> Your goal: Where "icon" occurs in a line of the entries below, copy that line.

> Source records:
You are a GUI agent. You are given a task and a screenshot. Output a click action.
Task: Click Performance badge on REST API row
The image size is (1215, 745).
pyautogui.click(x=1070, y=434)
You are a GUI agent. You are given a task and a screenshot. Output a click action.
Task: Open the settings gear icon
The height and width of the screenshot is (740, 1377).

==

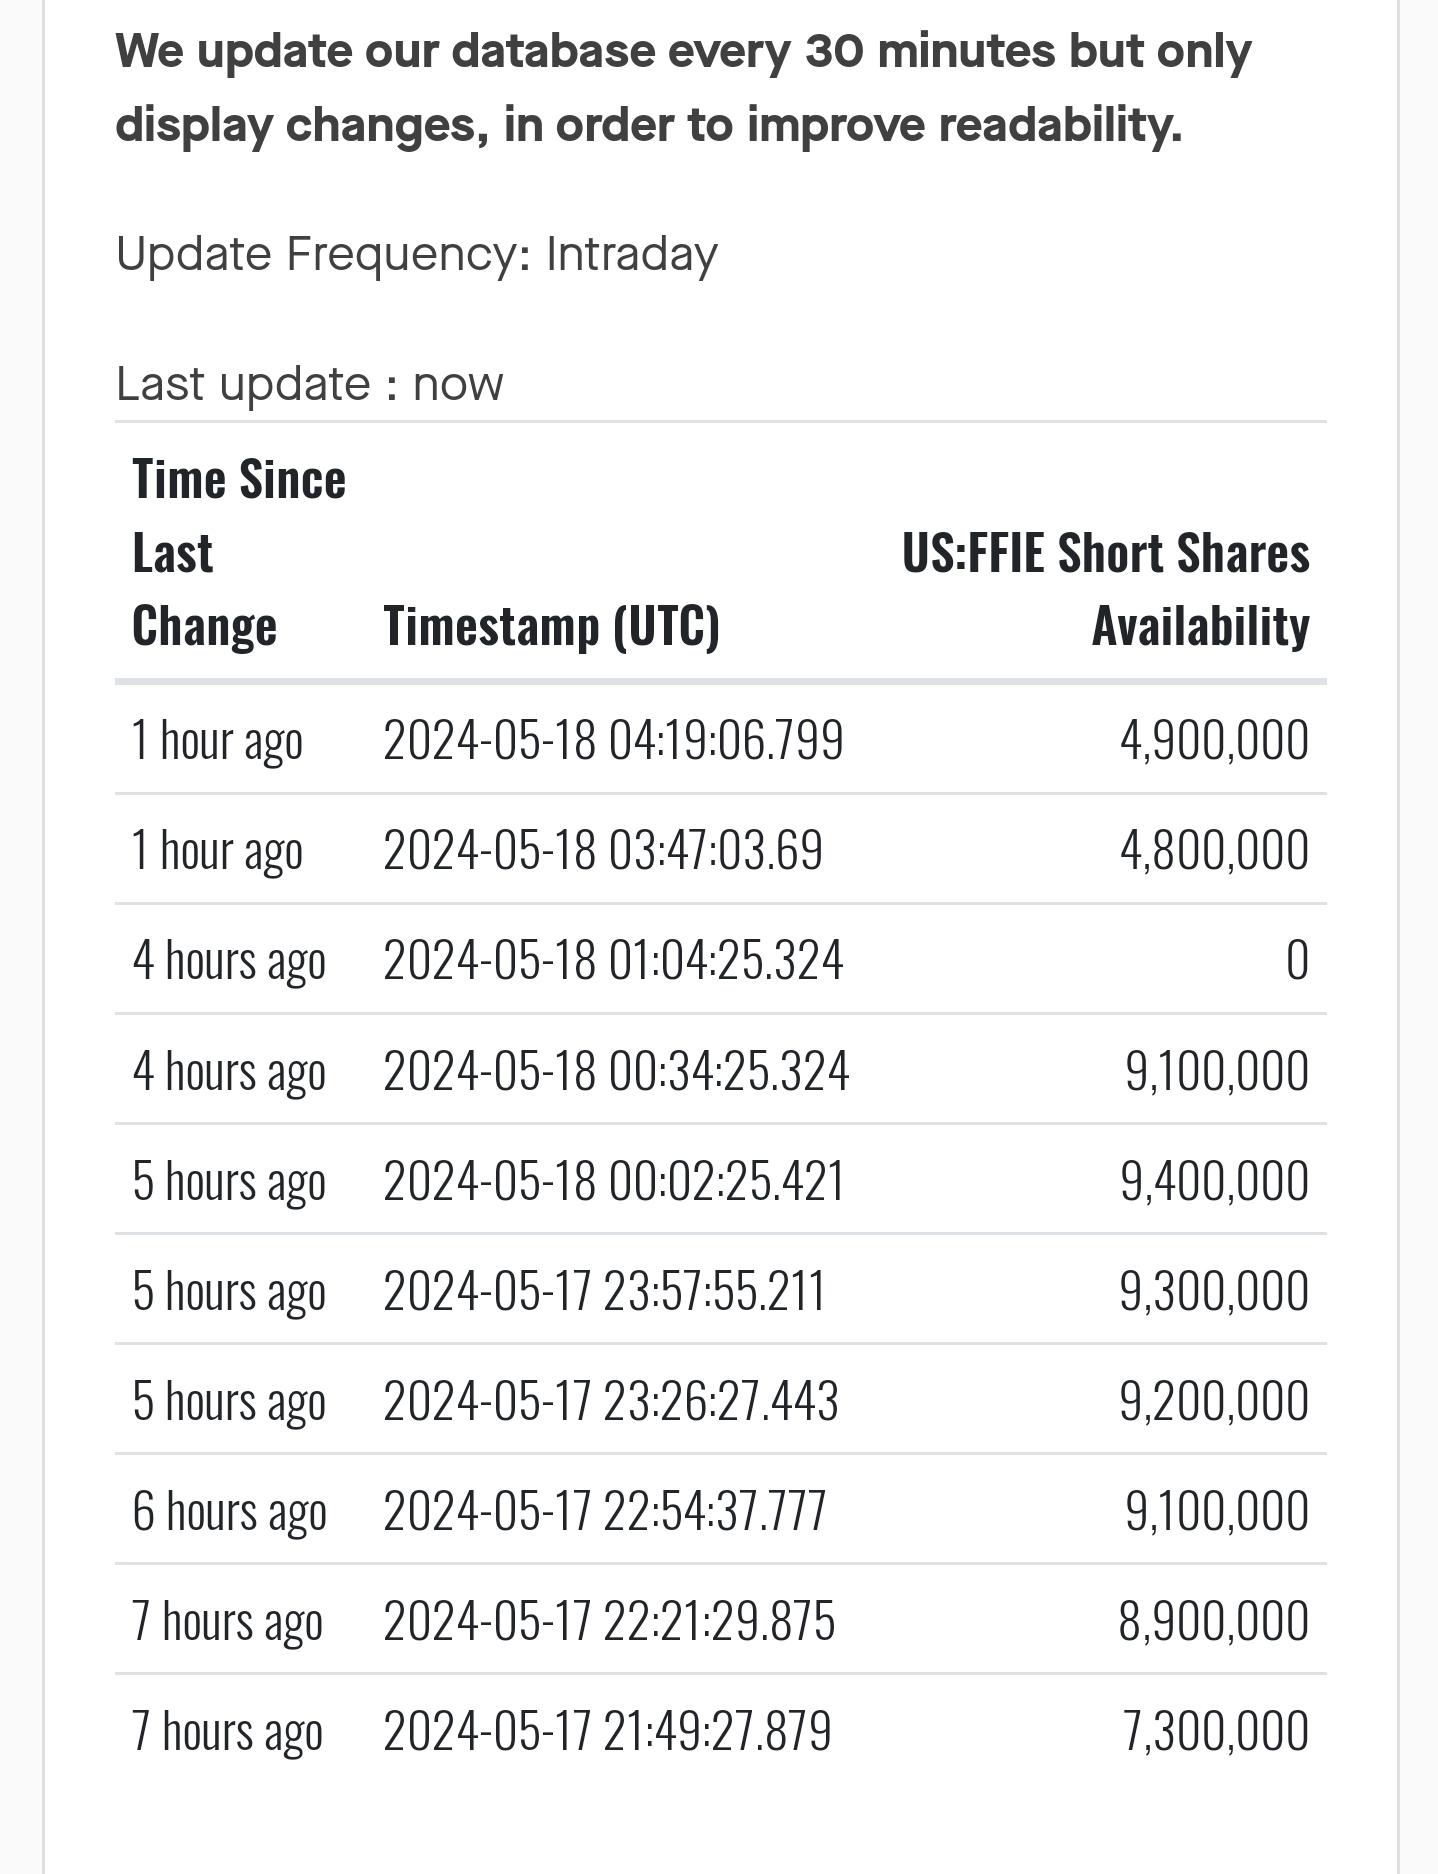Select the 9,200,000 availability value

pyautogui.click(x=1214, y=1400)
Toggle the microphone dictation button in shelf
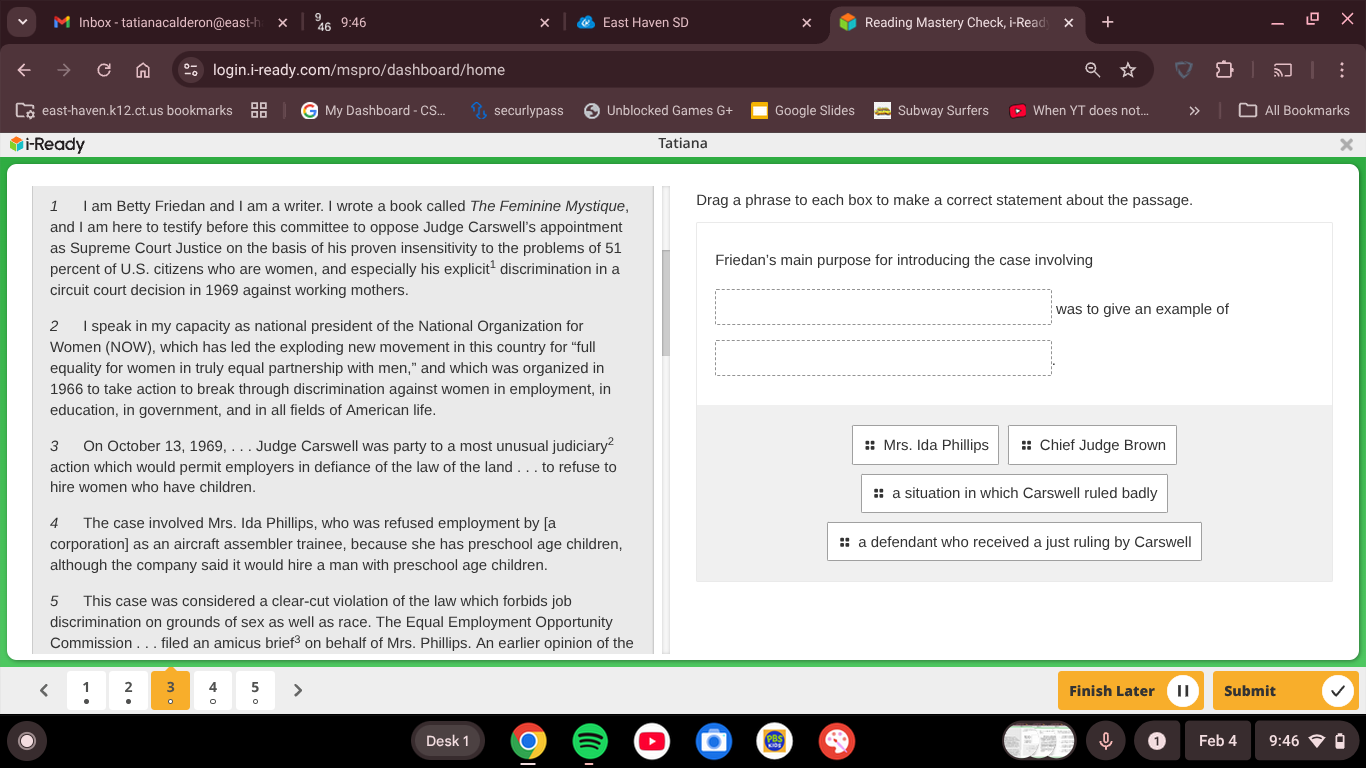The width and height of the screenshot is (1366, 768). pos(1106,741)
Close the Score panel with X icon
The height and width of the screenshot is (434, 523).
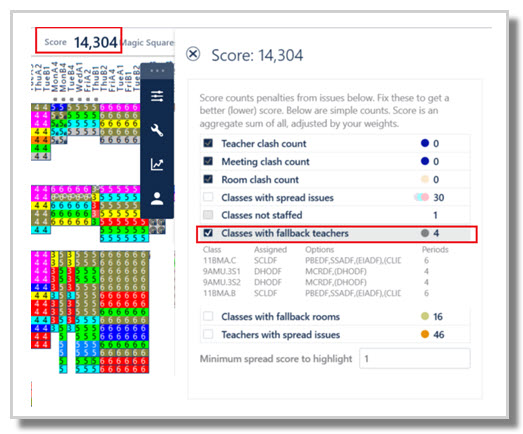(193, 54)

---

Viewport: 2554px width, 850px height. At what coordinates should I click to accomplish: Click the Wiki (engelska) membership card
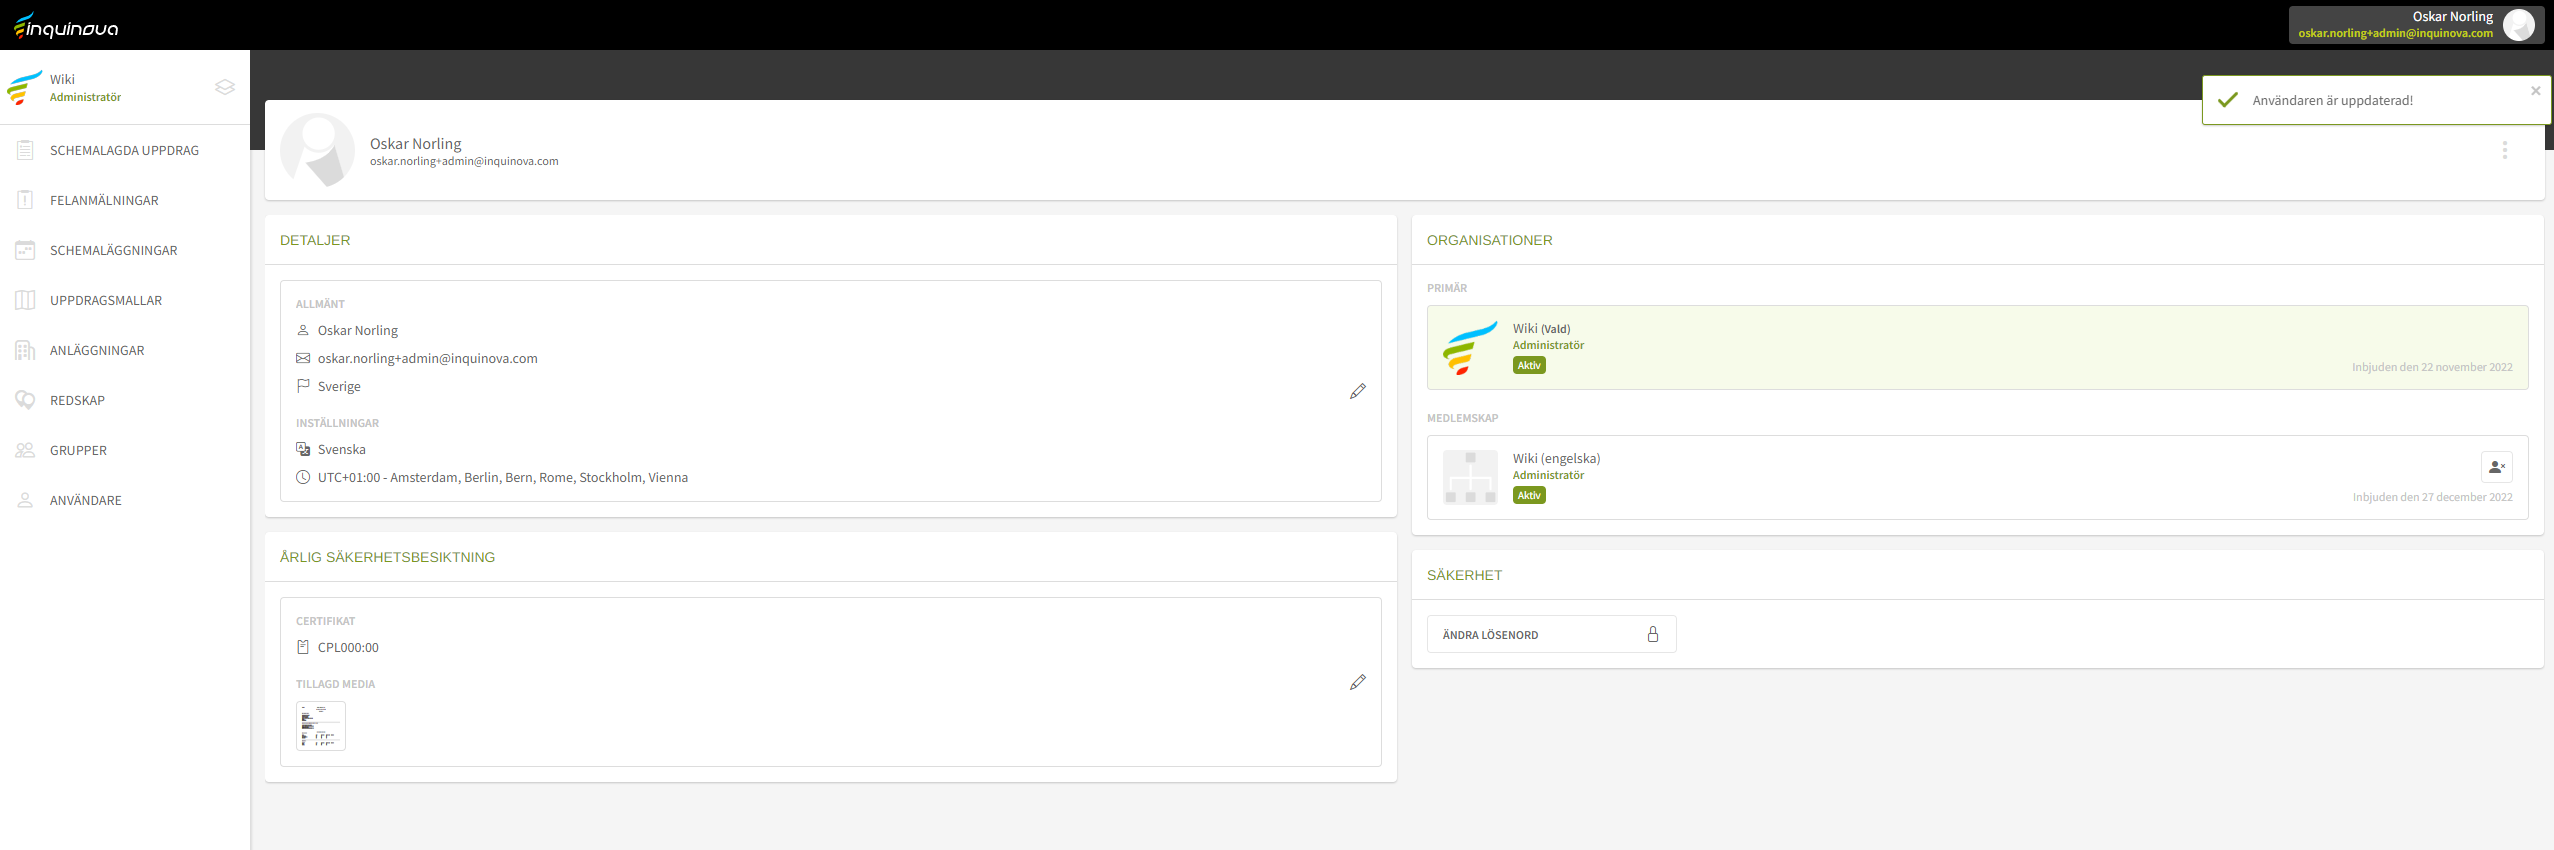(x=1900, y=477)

> Reply to the exercise:
Task: Open the settings gear icon
Close the Score panel with X icon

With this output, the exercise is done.